__THE PROBLEM__. Write out the part of the material that opens with the line containing "Click date 12 on the time axis" and closes with the line containing "pyautogui.click(x=641, y=97)", both of those lines included. Reproduce only that part, with nothing changed.

__RAW RECORDS__.
________

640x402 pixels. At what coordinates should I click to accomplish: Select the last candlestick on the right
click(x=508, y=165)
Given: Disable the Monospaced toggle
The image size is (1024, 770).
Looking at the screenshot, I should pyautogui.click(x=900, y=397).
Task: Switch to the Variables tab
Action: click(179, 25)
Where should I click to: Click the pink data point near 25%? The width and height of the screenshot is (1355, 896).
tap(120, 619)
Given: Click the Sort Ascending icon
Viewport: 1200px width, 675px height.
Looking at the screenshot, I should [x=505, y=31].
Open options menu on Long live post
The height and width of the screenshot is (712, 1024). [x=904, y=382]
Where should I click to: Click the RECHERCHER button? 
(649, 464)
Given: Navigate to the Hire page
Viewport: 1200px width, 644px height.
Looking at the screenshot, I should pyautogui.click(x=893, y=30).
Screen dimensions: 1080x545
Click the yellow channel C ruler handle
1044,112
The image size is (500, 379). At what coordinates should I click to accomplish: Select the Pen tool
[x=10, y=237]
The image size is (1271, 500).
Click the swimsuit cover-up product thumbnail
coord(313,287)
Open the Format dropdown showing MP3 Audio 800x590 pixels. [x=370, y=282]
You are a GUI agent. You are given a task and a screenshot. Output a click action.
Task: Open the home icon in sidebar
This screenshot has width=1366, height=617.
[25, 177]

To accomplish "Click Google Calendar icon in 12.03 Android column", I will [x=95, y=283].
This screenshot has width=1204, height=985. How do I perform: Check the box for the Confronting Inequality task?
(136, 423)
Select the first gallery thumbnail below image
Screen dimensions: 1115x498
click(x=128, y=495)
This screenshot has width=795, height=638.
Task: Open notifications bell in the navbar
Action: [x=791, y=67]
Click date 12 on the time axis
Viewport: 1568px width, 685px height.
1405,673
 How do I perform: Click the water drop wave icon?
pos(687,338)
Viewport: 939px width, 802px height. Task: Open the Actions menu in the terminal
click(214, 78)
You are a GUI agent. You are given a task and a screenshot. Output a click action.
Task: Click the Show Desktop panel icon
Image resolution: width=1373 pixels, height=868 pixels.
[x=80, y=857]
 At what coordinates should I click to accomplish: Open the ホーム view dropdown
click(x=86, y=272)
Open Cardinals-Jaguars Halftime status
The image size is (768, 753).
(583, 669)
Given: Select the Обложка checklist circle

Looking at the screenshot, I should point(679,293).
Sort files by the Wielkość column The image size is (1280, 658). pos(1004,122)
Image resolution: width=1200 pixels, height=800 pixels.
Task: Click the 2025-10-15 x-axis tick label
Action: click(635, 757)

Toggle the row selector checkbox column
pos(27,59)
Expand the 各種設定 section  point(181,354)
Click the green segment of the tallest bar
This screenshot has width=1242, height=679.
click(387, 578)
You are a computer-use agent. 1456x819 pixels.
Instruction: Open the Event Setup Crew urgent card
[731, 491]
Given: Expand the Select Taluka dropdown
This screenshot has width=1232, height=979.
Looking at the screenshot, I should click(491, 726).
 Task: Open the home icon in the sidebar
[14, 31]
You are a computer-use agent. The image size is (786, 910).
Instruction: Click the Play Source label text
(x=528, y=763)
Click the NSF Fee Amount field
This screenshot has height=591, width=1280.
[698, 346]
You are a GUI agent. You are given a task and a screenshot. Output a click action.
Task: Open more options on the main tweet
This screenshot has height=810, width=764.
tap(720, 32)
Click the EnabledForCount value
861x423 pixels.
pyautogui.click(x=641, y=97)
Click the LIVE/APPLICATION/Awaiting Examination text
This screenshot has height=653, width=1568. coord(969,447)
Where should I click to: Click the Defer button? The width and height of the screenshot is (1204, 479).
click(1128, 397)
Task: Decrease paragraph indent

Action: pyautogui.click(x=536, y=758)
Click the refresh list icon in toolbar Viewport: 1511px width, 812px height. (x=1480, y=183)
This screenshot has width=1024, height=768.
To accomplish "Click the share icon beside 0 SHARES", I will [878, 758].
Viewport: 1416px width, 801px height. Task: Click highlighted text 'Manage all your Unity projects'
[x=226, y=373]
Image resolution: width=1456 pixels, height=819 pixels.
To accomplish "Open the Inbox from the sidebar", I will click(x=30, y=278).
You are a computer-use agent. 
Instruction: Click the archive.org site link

________

__ANSWER FOR THE TASK__.
Click date 12 on the time axis
Viewport: 1568px width, 685px height.
1405,673
 How do I perform: Click the water drop wave icon?
pos(687,338)
Viewport: 939px width, 802px height. Task: Open the Actions menu in the terminal
click(214, 78)
You are a GUI agent. You are given a task and a screenshot. Output a click action.
Task: Click the Show Desktop panel icon
Image resolution: width=1373 pixels, height=868 pixels.
[x=80, y=857]
 At what coordinates should I click to accomplish: Open the ホーム view dropdown
click(x=86, y=272)
Open Cardinals-Jaguars Halftime status
The image size is (768, 753).
(583, 669)
Given: Select the Обложка checklist circle

Looking at the screenshot, I should point(679,293).
Sort files by the Wielkość column The image size is (1280, 658). pos(1004,122)
Image resolution: width=1200 pixels, height=800 pixels.
Task: Click the 2025-10-15 x-axis tick label
Action: click(635, 757)

Toggle the row selector checkbox column
pos(27,59)
Expand the 各種設定 section  point(181,354)
Click the green segment of the tallest bar
This screenshot has width=1242, height=679.
click(387, 578)
You are a computer-use agent. 1456x819 pixels.
Instruction: Open the Event Setup Crew urgent card
[731, 491]
Given: Expand the Select Taluka dropdown
This screenshot has width=1232, height=979.
Looking at the screenshot, I should click(491, 726).
 Task: Open the home icon in the sidebar
[14, 31]
You are a computer-use agent. The image size is (786, 910).
Instruction: Click the Play Source label text
(x=528, y=763)
Click the NSF Fee Amount field
This screenshot has height=591, width=1280.
[698, 346]
You are a GUI agent. You are given a task and a screenshot. Output a click action.
Task: Open more options on the main tweet
This screenshot has height=810, width=764.
tap(720, 32)
Click the EnabledForCount value
861x423 pixels.
pyautogui.click(x=641, y=97)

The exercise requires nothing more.